Monday, Aug. 02, 1976

Warming Up to Jimmy

Four years ago, the very name McGovern sent shudders through the American business community and drove executives almost unanimously into the Nixon camp. Now, the name of Jimmy Carter is stirring a totally different reaction. This early in the campaign, Carter already is picking up a few business votes--including that of Henry Ford II, chairman of Ford Motor--and has got most businessmen at least to regard him without animosity. Says Seattle Investment Banker Robert Block: "People no longer seem to equate Democrats with doomsday."

More than anything else, it is Carter's personality and style that cause businessmen to warm to him as they rarely do to a Democrat. "Nobody knows what a President is going to do," says John Bunting, chairman of Philadelphia's First Pennsylvania Bank and an early Carter fund raiser, though he is an independent. "You are always betting on the person." United Air Lines Chairman Edward Carlson, long a fan of President Ford's, finds Carter a "pretty impressive individual" because of the management talents displayed by his long climb from obscurity to the nomination. Des Moines Department Store Executive Charles Dutchin thinks Carter "is going to lead rather than be led."

Carter scores best with those businessmen who meet him face to face. Last week three Carter supporters--Henry Ford, who does not identify himself with either party, and Democrats Edgar Bronfman, chairman of Seagram Co., and J. Paul Austin, chairman of Coca-Cola--threw a meet-Jimmy lunch at Manhattan's "21" Club-and invited 49 of their colleagues. Carter assured the assembled executives that he favors "a minimum of interference of the Federal Government in free enterprise," and stressed his receptivity to criticism and advice. He also said he "would not do anything to minimize" the investment activities of multinational corporations. "I think I could feel comfortable with him," said David Mahoney, chairman of Norton Simon, after the lunch. "And for an avowed Republican, that's progress." Lehman Bros. Chairman Peter Petersen, who was briefly a member of the Nixon Cabinet, and Pan American Chief Executive William Seawell, also a Republican, were among other guests who found Carter impressive.

Waiting and Weighing. One big reason for Carter's acceptability to many businessmen is his success in resisting political pigeonholing. Allied Chemical Chairman (and former Commerce Secretary) John Connor, an early Carterite, finds the Georgian "somewhat on the liberal side. I think we need a liberal President to work with the Democratic Congress." Says Bell & Howell Chairman Donald Frey, a Republican: "I have a gut feeling that Carter is fundamentally conservative."

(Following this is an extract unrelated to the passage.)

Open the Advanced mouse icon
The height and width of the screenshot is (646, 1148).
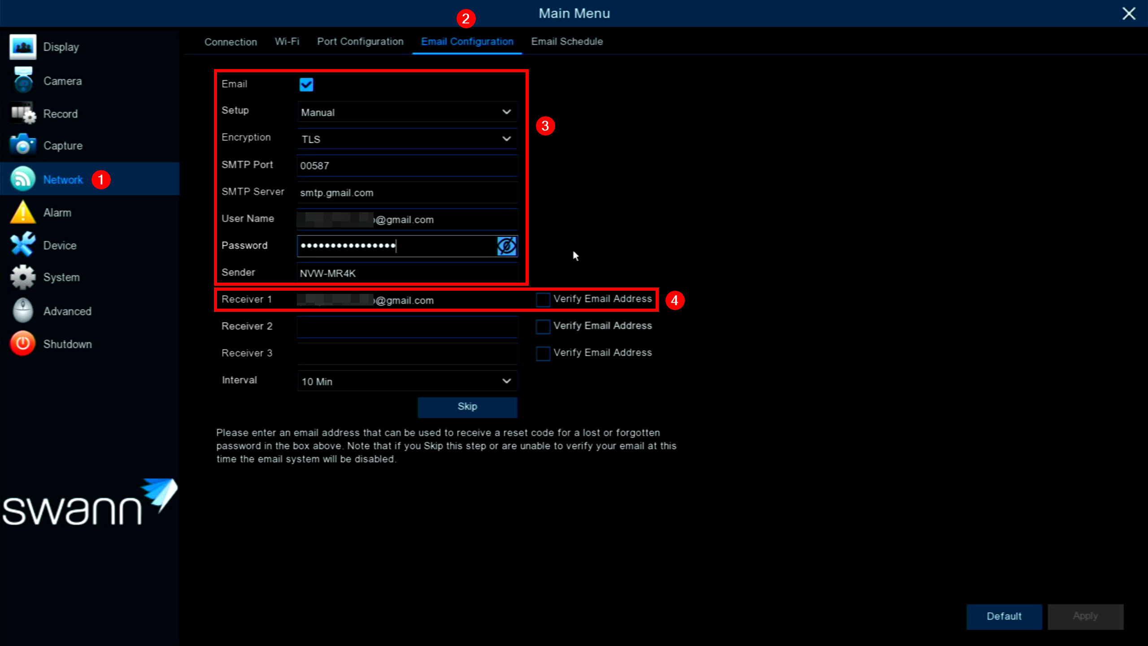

Precisely this protean quality, however, causes many businessmen to take a wait-and-see position. Says Philip Bogue, president of the Portland (Ore.) Chamber of Commerce and a Republican: "I think there is a more positive attitude here that businessmen could live with a Democrat in the White House--assuming Carter clarifies some of his positions."

Actually, Carter has been about as specific on economic issues as presidential candidates usually get (TIME, June 28). What businessmen who fault him for vagueness may really mean is that, though they like him personally, his views are liberal enough to make them uneasy. Most important, Carter has made it clear that his top priority would be reducing unemployment, primarily through Government stimulation of the economy. That stress wins approval from some executives, prominently including Bronfman, who believe that the Ford Administration has been lackadaisical in accepting high unemployment. But Carter's position worries other executives, who fear that the Democratic nominee is not sufficiently alert to the danger that an all-out drive to cut joblessness could spark runaway inflation.

Executives are also uneasy about Carter's pledges to embark on ambitious --and expensive--social programs like national health insurance. Carter stressed at his lunch with businessmen last week that he would take at least a year after he enters the White House to fill in the details of his promise to overhaul the nation's tax code. Still, some executives cannot suppress the feeling that he intends to place too big a burden on corporations and rich individuals. Such tax policies, says Richard D. Hill, chairman of the First National Bank of Boston, "mean discouraging investment."

Some businessmen see Carter's choice of a running mate as a sign of depressing liberalism. "Mondale strongly defuses my interest in Carter," says Robert A. Charpie, president of Boston's Cabot Corp., an investment house. Republican Dillard Munford, head of an Atlanta retailing conglomerate, regards Mondale as a "captive of the unions."

Still, most businessmen are giving Carter the benefit of the doubt for now. On Wall Street, for example, Carter is seen as the least threatening Democrat in years. Says Gary Helms, portfolio strategist for L.F. Rothschild & Co.: "I think the plants are out there burping, and I don't think Carter in his first hundred days will do anything to change that." Many businessmen agree and look forward to a Carter-Ford race as an almost ideal choice between candidates, either of whom would be acceptable.

* Reporters lunching downstairs invited Faye West, proprietress of Faye's B-B-Q Villa, a restaurant in Americus, Ga., where the Carter family frequently dines. Mrs. West found 21's food good but the prices "just outrageous."